Instructions to follow:
Starting at the top of the records and stopping after the line that contains "click(x=463, y=125)", reproduce those lines with "Instruction" swapped for "Directive" and nothing else altered.
------------------------------------------------
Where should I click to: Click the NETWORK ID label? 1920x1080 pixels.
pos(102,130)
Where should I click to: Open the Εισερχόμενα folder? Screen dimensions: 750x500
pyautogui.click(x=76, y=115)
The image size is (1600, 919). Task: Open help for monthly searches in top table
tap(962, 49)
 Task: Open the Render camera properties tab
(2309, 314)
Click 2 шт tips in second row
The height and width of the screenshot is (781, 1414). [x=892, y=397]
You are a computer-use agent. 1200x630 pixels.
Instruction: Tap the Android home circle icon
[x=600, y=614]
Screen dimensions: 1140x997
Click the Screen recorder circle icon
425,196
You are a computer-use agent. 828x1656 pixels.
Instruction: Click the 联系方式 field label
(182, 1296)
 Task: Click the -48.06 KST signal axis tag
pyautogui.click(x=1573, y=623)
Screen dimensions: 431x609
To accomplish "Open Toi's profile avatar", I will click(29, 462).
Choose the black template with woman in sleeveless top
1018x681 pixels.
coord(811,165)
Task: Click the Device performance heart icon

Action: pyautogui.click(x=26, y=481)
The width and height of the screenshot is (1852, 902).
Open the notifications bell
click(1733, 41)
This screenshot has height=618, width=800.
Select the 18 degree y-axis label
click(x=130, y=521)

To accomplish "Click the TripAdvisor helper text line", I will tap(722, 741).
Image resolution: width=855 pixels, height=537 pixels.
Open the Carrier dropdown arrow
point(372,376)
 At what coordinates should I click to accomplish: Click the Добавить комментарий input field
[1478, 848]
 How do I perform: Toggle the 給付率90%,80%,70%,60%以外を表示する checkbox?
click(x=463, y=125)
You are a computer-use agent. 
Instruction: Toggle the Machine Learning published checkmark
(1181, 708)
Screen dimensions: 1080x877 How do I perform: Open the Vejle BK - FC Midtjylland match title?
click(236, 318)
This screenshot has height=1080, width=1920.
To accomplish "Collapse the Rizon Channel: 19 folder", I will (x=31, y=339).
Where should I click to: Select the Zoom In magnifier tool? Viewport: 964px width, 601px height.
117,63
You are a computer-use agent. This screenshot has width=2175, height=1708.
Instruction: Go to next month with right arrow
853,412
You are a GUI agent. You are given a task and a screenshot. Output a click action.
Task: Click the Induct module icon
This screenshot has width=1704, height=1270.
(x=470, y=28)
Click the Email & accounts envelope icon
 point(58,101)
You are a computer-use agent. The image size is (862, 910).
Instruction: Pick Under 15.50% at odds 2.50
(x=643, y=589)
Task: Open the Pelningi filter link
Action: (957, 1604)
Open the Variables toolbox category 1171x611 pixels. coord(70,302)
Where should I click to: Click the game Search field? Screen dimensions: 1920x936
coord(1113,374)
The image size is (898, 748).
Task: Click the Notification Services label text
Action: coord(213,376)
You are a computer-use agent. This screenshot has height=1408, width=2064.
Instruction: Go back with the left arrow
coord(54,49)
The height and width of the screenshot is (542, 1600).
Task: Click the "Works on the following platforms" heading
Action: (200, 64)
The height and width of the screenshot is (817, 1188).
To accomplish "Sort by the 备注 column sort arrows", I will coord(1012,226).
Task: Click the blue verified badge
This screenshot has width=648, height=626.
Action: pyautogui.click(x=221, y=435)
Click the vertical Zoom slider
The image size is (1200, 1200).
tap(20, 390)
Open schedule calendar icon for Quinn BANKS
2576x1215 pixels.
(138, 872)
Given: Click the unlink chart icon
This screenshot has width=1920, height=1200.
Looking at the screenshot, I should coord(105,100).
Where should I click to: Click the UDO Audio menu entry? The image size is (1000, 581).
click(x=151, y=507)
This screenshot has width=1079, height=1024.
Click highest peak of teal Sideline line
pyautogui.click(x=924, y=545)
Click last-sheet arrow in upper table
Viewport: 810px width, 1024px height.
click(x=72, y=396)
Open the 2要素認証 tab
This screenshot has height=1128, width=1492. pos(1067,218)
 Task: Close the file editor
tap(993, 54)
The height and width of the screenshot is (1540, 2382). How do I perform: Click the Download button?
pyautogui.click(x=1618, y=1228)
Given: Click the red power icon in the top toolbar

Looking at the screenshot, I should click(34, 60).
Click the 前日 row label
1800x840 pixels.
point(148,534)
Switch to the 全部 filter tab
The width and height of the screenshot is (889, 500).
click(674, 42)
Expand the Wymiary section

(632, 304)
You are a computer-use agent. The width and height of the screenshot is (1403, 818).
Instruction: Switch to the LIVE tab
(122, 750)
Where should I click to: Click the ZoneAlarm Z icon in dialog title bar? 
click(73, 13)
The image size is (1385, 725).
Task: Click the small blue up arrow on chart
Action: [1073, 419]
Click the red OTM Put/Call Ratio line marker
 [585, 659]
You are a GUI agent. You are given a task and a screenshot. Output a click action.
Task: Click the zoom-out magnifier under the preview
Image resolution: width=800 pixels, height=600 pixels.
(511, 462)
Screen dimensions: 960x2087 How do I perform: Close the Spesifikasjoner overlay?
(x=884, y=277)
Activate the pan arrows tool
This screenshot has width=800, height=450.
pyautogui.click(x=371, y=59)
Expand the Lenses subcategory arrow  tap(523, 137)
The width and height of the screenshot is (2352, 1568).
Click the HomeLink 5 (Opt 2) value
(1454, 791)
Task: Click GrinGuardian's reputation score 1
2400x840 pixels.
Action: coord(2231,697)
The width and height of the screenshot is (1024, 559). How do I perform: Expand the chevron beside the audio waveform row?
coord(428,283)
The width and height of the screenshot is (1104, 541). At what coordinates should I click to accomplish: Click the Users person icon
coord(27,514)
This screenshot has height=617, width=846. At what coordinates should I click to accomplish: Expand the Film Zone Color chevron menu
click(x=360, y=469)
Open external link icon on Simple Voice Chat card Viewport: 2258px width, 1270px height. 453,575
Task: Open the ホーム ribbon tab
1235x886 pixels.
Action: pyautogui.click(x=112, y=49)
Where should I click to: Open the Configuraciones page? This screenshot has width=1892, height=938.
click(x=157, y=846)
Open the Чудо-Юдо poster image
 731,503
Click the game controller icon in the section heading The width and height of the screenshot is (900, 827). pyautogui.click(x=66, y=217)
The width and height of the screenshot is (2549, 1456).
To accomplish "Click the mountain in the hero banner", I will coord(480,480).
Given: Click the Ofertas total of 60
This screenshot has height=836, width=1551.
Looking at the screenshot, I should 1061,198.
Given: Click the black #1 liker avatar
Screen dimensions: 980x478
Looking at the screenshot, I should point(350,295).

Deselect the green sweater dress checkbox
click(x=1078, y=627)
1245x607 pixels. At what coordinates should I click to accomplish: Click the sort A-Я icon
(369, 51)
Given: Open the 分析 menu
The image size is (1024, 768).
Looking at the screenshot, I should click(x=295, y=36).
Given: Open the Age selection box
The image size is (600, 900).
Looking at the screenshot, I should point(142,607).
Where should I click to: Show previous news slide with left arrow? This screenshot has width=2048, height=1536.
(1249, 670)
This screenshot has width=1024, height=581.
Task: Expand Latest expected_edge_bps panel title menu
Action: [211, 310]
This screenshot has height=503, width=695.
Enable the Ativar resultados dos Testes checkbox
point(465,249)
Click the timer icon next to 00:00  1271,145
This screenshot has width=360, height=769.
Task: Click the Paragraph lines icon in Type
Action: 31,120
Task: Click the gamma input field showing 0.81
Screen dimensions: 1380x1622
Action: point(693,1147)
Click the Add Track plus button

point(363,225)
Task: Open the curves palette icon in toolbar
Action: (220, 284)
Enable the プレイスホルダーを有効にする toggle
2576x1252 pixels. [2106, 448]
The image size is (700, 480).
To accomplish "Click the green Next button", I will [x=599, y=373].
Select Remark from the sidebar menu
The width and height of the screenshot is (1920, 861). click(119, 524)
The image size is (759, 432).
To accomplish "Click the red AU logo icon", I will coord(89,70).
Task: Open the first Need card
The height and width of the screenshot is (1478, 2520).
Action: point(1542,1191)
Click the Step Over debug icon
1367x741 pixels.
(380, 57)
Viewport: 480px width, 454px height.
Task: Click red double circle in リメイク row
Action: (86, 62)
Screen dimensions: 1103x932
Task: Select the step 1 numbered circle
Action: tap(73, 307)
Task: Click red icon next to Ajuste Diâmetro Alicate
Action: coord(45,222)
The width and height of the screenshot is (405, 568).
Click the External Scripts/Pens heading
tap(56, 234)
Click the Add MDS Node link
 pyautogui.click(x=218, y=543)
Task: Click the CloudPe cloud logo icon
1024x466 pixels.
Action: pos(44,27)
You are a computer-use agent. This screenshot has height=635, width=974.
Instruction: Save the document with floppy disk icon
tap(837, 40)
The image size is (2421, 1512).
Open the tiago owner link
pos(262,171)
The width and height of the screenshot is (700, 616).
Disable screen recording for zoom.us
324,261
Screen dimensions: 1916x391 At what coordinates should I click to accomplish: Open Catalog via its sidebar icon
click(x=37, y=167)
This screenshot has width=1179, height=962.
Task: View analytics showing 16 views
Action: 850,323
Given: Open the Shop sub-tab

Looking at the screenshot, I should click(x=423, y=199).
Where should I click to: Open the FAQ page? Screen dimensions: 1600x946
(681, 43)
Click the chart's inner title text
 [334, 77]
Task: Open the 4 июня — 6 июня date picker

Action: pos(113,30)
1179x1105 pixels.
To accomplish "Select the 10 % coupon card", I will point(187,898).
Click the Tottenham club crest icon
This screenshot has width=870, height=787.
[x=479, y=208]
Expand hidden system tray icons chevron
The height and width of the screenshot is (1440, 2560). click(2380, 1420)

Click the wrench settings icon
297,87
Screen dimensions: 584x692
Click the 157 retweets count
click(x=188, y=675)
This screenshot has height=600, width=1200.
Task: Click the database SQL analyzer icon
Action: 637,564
------------------------------------------------
Complete answer:
Where should I click to: Click the NETWORK ID label? 1920x1080 pixels.
pos(102,130)
Where should I click to: Open the Εισερχόμενα folder? Screen dimensions: 750x500
pyautogui.click(x=76, y=115)
The image size is (1600, 919). Task: Open help for monthly searches in top table
tap(962, 49)
 Task: Open the Render camera properties tab
(2309, 314)
Click 2 шт tips in second row
The height and width of the screenshot is (781, 1414). [x=892, y=397]
You are a computer-use agent. 1200x630 pixels.
Directive: Tap the Android home circle icon
[x=600, y=614]
Screen dimensions: 1140x997
Click the Screen recorder circle icon
425,196
You are a computer-use agent. 828x1656 pixels.
Directive: Click the 联系方式 field label
(182, 1296)
 Task: Click the -48.06 KST signal axis tag
pyautogui.click(x=1573, y=623)
Screen dimensions: 431x609
To accomplish "Open Toi's profile avatar", I will click(29, 462).
Choose the black template with woman in sleeveless top
1018x681 pixels.
coord(811,165)
Task: Click the Device performance heart icon

Action: pyautogui.click(x=26, y=481)
The width and height of the screenshot is (1852, 902).
Open the notifications bell
click(1733, 41)
This screenshot has height=618, width=800.
Select the 18 degree y-axis label
click(x=130, y=521)

To accomplish "Click the TripAdvisor helper text line", I will tap(722, 741).
Image resolution: width=855 pixels, height=537 pixels.
Open the Carrier dropdown arrow
point(372,376)
 At what coordinates should I click to accomplish: Click the Добавить комментарий input field
[1478, 848]
 How do I perform: Toggle the 給付率90%,80%,70%,60%以外を表示する checkbox?
click(x=463, y=125)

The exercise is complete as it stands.